Lately, we have been doing a lot of work around physical memory forensics. Recently, we released the free, community edition of our Responder™ product and plan to release the fourth generation of our memory analysis engine later this year. During this work, I have been reflecting on the origins and advancements in the field of physical memory forensics over the last 10 years.
In the early 2000’s, two headline-making malware infections, Code Red and SQL Slammer, demonstrated the possibility that malware could reside only in memory and never leave a file on disk. In the world of incident response, the evidence challenged the traditional notion of dead-box forensics. It meant that critical data would not be obtained by the traditional forensic methodology. It also set the stage for future malware that would subvert API calls, forcing live response scripts to rely on the OS as little as possible.
Physical memory analysis started as crash dump analysis for debugging, but it soon became apparent that volatile data in memory could contain encryption keys, passwords, and other critical information about recent user activity. From a tools perspective, the well-known dd utility has been able to acquire memory from the start, simply by reading /dev/mem or /device/physicalmemory. Other memory tools also emerged. In 2002, Eoghan Casey documented how Arne Vidstrom’s PMDump tool could be used to dump virtual memory and defeat PGPTray.

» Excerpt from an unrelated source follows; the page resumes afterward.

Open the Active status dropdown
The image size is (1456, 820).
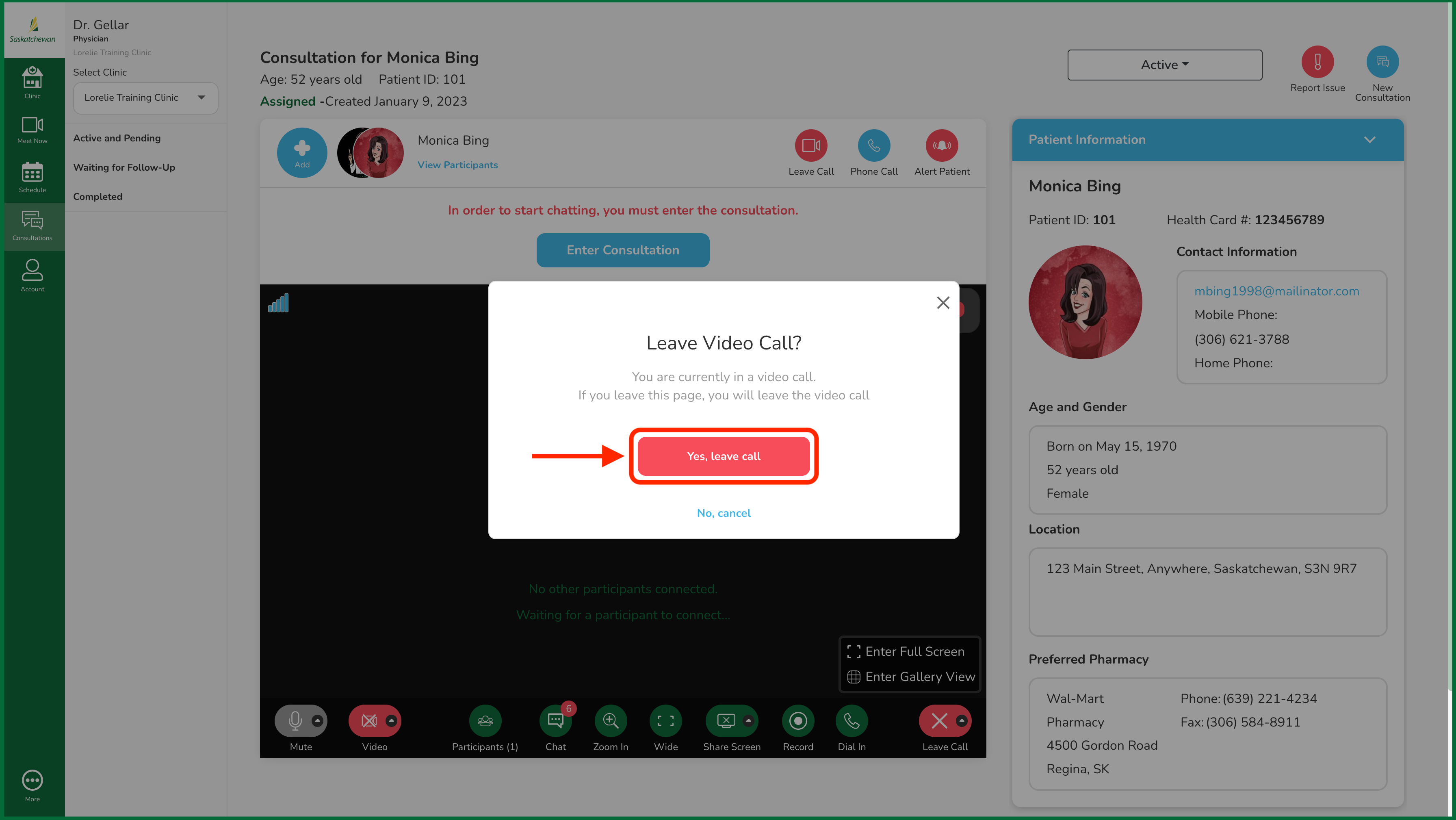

Rootkits helped drive development of memory forensics –more for malware detection than evidence collection. In 2003, Jamie Butler demonstrated the DKOM (Direct Kernel Object Manipulation) method for hiding processes by removing items from a linked list directly in memory. This was a data-only attack and didn’t involve any kernel hooking. It would be a few years before researchers like Andreas Schuster and Chris Betz developed memory-forensics methods for finding hidden processes that countered Butler’s DKOM . Things took another significant step forward in 2005 when Sherri Sparks released Shadow Walker, a rootkit that was able to hide sections of virtual memory from scanning tools. This lead to the notion of physical memory acquisition – using a raw dump of RAM instead of using OS- supplied virtual memory reads – as a means for rootkit detection.
Attempts at OS reconstructions didn’t really start until the DFRWS memory analysis challenge in 2005, where George Garner [kntlist] and Chris Betz [memparser] developed process and thread reconstruction for Windows®. Everything changed after this – instead of searching for binary patterns and strings, the memory image was seen as a complex snapshot of interrelated structures and data arrays. A keystone development was the ability to discover the page tables in physical RAM and thus translate virtual addresses to their physical offset. In February 2006, I wrote the first version of this technology for HBGary using the self-referencing physical address pointer trick (AFAIK first publically documented by Joe Stewart w/ the TRUMAN project), and we soon added PAE support. Physical memory forensics had become a hot new area of research. Later that year Mariusz Burdach presented on physical memory forensics at the Blackhat conference. Jamie continued his research as well and presented numerous advances in physical memory analysis to detect rootkits at the Blackhat 2007 conference. Shortly after Jamie’s talk, AAron Walters released Volatility. It were these initial advances with page table translation and OS reconstruction that lead to ”modern” physical memory analysis.
By this time, Brian Carrier and Joe Grand had already released Tribble, a PCI card that could monitor and analyze physical memory. It was later that several commercial attempts were made to build a rootkit protection solution in the form of a PCI card. Via a DHS grant, HBGary was subcontracted to work on a similar project and this lead to a prototype PCI card that could analyze Windows XP and detect kernel hooks. Jamie Butler joined Komoku, which had already built a similar device, around that time. Joanna Rutkowska was quick to respond to all of this and developed an extremely low level software-only rootkit for Windows that could defeat even a PCI-based physical memory read – by reprogramming microchips that are part of the bus controller and I/O chipset. In the end, a hardware solution for rootkit detection was not economically feasible and these projects were never successfully commercialized.
HBGary’s work on the hardware PCI card was the genesis for more R&D memory forensics work to come. We abandoned the hardware approach and developed a software library called WPMA (Windows Physical Memory Assessment) - written in C++ and core to Responder’s memory parser. We later developed a second-generation parser and started reverse engineering all the different memory footprints left by every conceivable version of Windows and service pack (we didn’t analyze NT 4.0 – only Win2K and newer). It took about two years to get the Windows platform complete. This work led to the development of our flagship product, Responder™, and the library that performs the physical memory parsing is integrated into our enterprise product’s Active Defense™ agent as well.
I’ve highlighted only a few of the researchers in this important field of physical memory forensics – there are many others who have also made significant contributions. At HBGary, as I mentioned, we will soon release a completely rewritten version of our physical memory analysis engine marking the fourth generation of the technology. Recently, I was watching the performance testing in the lab and I have yet to see it cap 150 MB memory usage while analyzing a 10-gig snapshot, and it is about 30% faster than our current generation. I will post more details on this work as we progress, as the new engine has many additional features that extend our Digital DNA™ technology.